Mantinko, let yourself be overwhelmed by the calm, the fullness of the place and the moment.
— How nice we are, Adèle. Finally, a little calm within me after the destructive hurricane of my life. A tiny drop of happiness in my ocean of horrors.
Adèle, I have to confess to you. I haven’t told you the whole truth about my story. I did not flee my country alone.
— I suspect it a little. You should not have been the only one to flee Guinea on the path to hope, freedom and democracy.

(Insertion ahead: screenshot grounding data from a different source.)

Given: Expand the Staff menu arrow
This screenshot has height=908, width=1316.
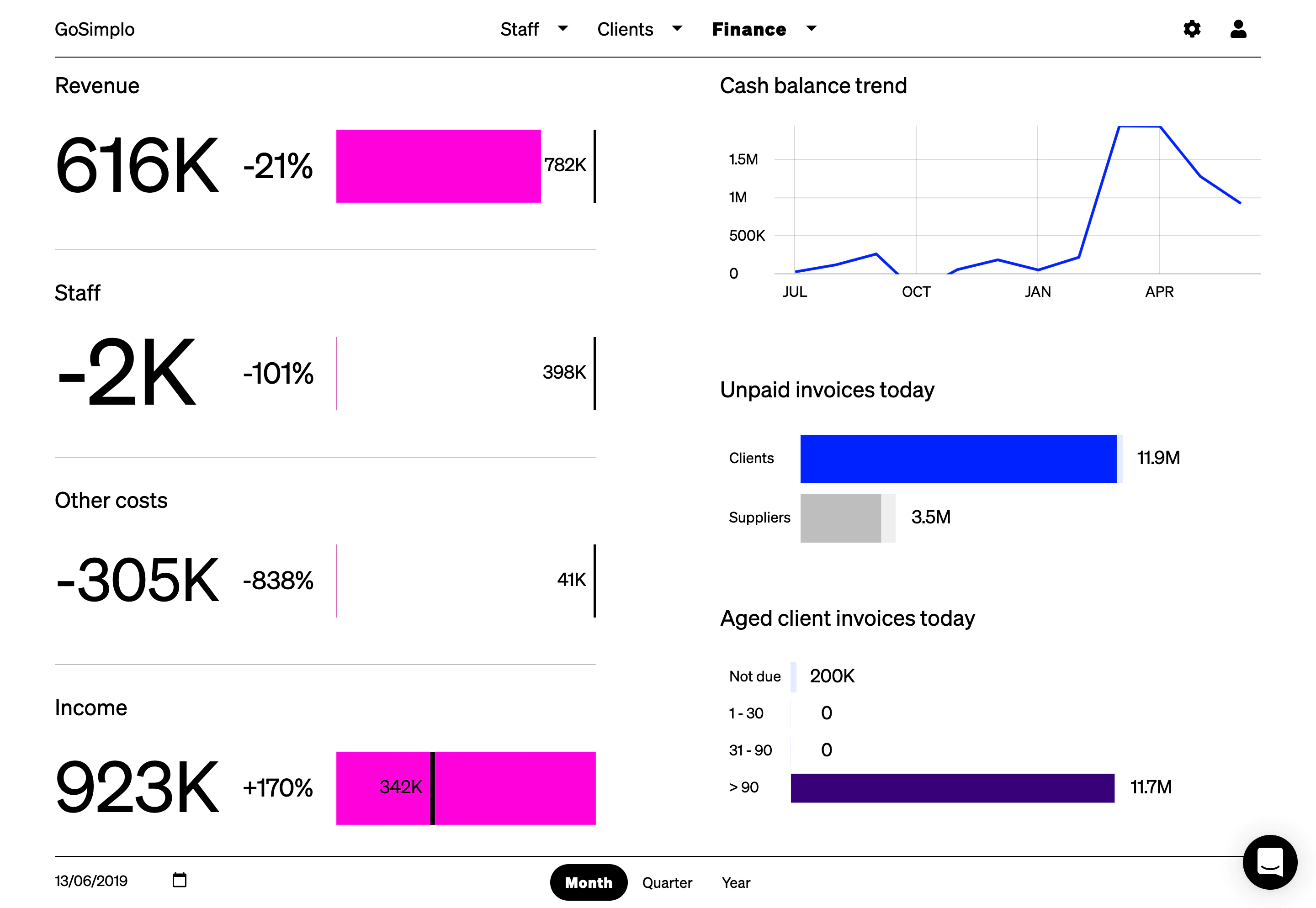Looking at the screenshot, I should (x=563, y=28).
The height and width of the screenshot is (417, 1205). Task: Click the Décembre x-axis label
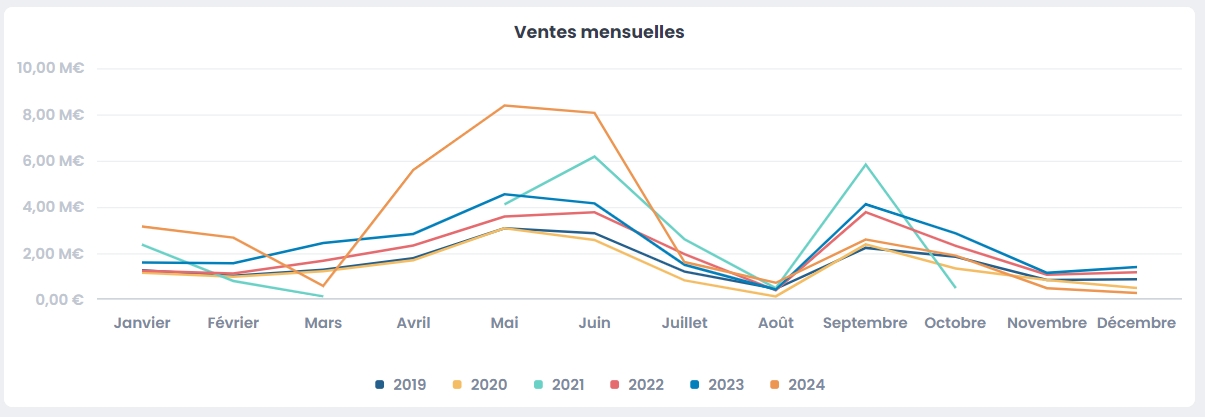pyautogui.click(x=1136, y=323)
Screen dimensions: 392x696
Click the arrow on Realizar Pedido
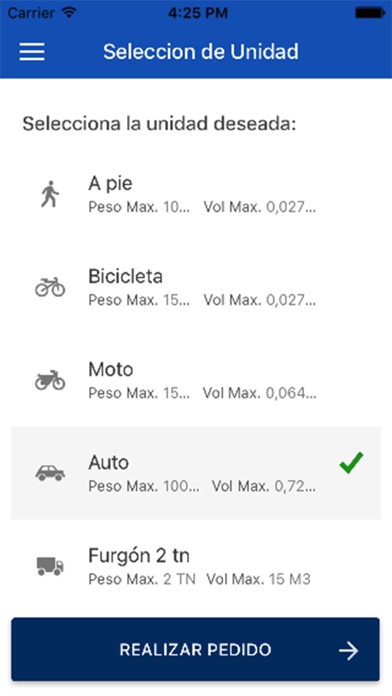349,651
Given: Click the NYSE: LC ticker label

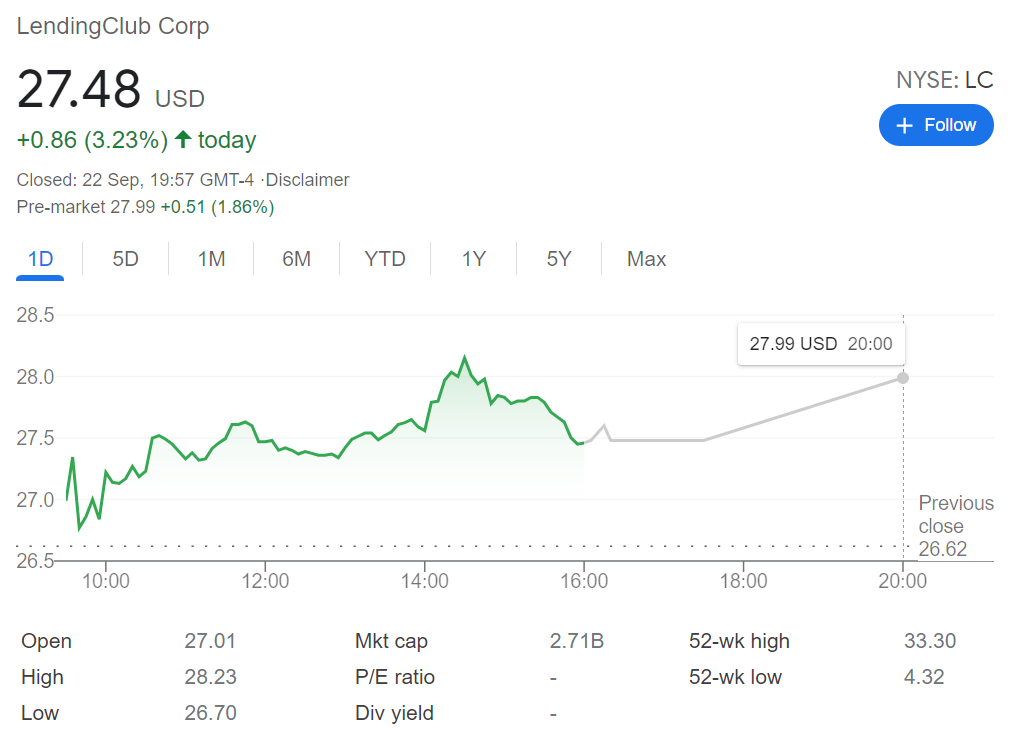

— I’m not talking about other migrants, Adèle. I brought my fourteen-year-old little sister, Ama. I dreamed of giving him a country filled with happiness. I only succeeded in sending him to oblivion, to the bottom of the hole of human barbarity, in the bowels of the Earth.
– Why do you say that ?
— In our journey to Libya, we believed we were moving towards Mediterranean freedom. Except that we had an appointment with the most abominable barbarity of which men are capable. Torture of all kinds, extreme violence and rape were commonplace.
— Obviously, Ama was also raped…
— You understood everything. But they didn’t stop there. The soldiers felt real pleasure in seeing Ama descend into Hell, but even more in seeing me suffer from not being able to do anything to help her.
As I watched, having tied my arms behind my back, they shot him in the head.
— Your story is horrible, Mantinko. How to recover from such trauma?
— By faith, Adèle.
– The faith ?
— You understand that I am Muslim. Prayer allows me to seek comfort from God, the peace and love I feel from Allah and the serenity of believing in His existence.
— He’s like your spiritual therapist!
— We can see it like that.
— I’m having a little trouble following you, Mantinko. Your torturers also called themselves disciples of Islam. How can we understand that in the name of the same religion, some rise up, others torture?
— Adèle, true Islam is only love and sharing. These barbarians hijack the original and profound meaning of the Koran to justify their abominable acts.
— Are you a believer, Adèle?
– No.
– No ? Do you not honor any God?
– None.
— Adèle, it’s not possible not to believe in God. Aren’t you afraid of ending up in Hell after you die?
— But I’m already in Hell, Mantinko. How do you expect me to believe it if I don’t believe? It is totally impossible to have faith on command! I was raised by a Catholic mother and an atheist father. So I was able to taste the diversity.
— Why didn’t you head towards the spiritual path?
— As a child, I loved going to mass on Sunday mornings with my mother. Not out of devotion to God, but because there was a lot of singing there. I loved the soft murmur of voices in unison, so beautiful, so soothing. An extremely pious friend confided to me the other day: “In the past, there were masses and prayers to soothe human pain. Now there are the psychologists.”